Am Wochenende erlitt Berkin Elvan einen epileptischen Anfall, nachdem sich sein Gesundheitszustand verschlechtert hatte. Unterstützer strömten daraufhin in das staatliche Krankenhaus in Okmeydani, wenige Kilometer vom Taksimplatz entfernt.

Am Montag ging die Polizei gegen die vor dem Gebäude und in den Fluren wartenden Menschen mit Knüppeln und Tränengas vor und nahm etwa zehn Leute fest. Auch am Dienstag versammelten sich nach der Nachricht über den Tod Demonstranten.

„Ich habe der Polizei die Befehle gegeben“, hatte sich Ministerpräsident Recep Tayyip Erdogan nach der Räumung des Geziparks gebrüstet. Seine Polizei habe ein „Heldenepos“ geschrieben. Eine Untersuchung, unter welchen Umständen Berkin Elvan von einer Tränengaspatrone getroffen wurde und welche Polizisten dafür verantwortlich sind, wurde nicht eingeleitet.

Auch ist nicht bekannt, dass Mitglieder der AKP-Regierung ihr Bedauern über das Schicksal von Berkin erklärt und sich bei der Familie nach seinem Zustand erkundigt hätten. Nur Staatspräsident Abdullah Gül rief Berkins Vater an – als Berkin bereits seit 268 Tagen im Koma lag.

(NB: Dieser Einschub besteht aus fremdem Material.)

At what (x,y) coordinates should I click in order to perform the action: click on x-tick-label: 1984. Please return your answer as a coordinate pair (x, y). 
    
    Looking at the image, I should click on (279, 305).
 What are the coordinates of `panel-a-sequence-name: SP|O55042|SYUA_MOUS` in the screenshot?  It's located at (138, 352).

Am 5. Januar 2014 wurde Berkin 15 Jahre alt. Bei Bewusstsein hat er seinen Geburtstag nicht erlebt. Je nach Zählung ist er das 6. oder das 13. Opfer der Gezi-Proteste. Außer fünf Demonstranten starben weitere Menschen durch Herzversagen nach einem Tränengaseinsatz. Ein Polizist verunglückte im Einsatz, und in den kurdischen Gebieten wurde eine weitere Person bei Protesten erschossen.

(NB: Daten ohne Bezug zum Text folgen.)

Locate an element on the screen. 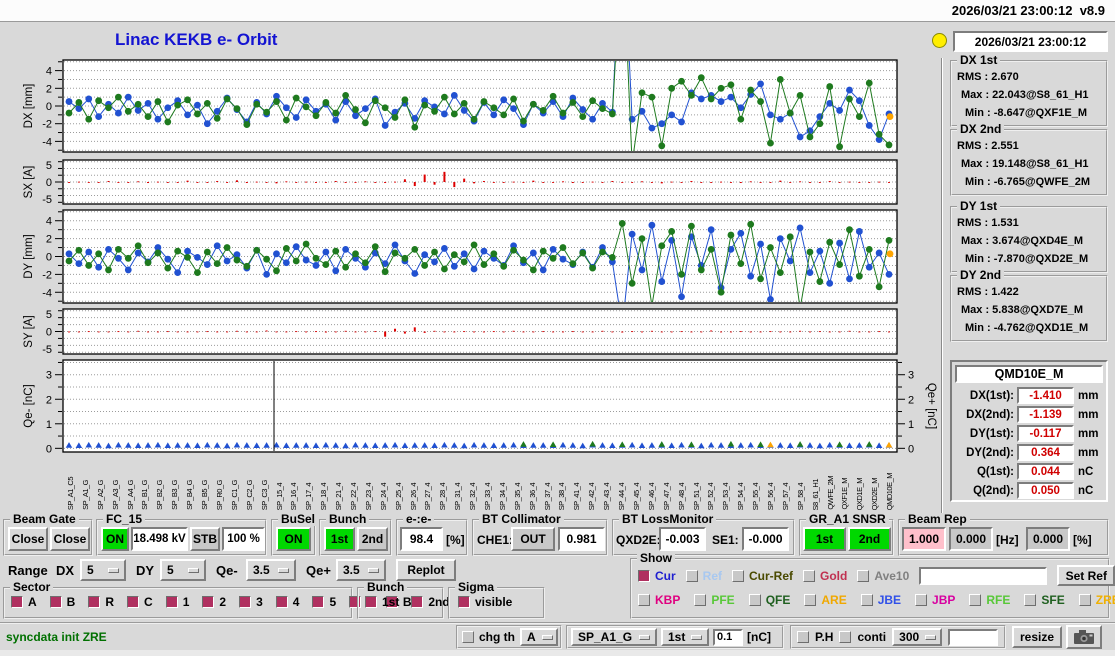 Image resolution: width=1115 pixels, height=656 pixels. show-ref-label: Ref is located at coordinates (712, 576).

Die türkische Ärztekammer und die Stiftung für Menschenrechte kritisieren den exzessiven Gebrauch von Tränengas durch die türkische Polizei. Die Kritik gilt dem Einsatz von chemischen Kampfstoffen allgemein, aber auch dem Umstand, dass die Polizei die Patronen oft auf Kopfhöhe abschießt und somit als potenziell tödliche Waffe einsetzt. Im Juni vergangenen Jahres wurde der 22-jährige Abdullah Cömert bei Protesten in der südtürkischen Stadt Antakya von einer Tränengasgranate am Kopf getroffen und war auf der Stelle tot.